Task :: Copy each line of the data that has "Toggle" in it.

Records supplied ::
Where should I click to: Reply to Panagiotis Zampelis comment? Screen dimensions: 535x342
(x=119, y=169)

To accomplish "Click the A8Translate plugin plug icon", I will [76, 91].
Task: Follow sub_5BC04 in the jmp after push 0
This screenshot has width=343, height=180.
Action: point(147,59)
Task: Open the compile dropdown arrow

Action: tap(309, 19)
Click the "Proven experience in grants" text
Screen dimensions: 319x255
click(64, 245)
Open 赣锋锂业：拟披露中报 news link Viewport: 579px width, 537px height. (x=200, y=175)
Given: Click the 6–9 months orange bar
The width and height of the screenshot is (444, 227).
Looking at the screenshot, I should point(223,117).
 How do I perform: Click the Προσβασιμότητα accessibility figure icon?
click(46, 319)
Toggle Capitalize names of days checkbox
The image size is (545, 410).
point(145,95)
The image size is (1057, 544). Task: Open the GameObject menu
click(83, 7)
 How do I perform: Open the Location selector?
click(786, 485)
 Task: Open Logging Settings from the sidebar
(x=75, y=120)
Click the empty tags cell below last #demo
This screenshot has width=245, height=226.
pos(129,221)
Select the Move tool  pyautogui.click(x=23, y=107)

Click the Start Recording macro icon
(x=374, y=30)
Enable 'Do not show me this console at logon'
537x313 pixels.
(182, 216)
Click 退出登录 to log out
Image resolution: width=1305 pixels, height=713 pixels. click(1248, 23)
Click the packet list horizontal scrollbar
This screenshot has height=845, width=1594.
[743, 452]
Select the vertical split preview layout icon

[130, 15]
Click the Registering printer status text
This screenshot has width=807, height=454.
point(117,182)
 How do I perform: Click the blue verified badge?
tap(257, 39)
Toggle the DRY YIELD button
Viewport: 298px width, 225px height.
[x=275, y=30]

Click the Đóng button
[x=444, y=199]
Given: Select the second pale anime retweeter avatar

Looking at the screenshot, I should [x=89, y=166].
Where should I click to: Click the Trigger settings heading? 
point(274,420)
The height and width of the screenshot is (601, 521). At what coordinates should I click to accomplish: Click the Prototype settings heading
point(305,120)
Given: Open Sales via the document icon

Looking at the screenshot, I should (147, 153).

Solution for this exercise ::
Toggle Capitalize names of days checkbox
Toggle the DRY YIELD button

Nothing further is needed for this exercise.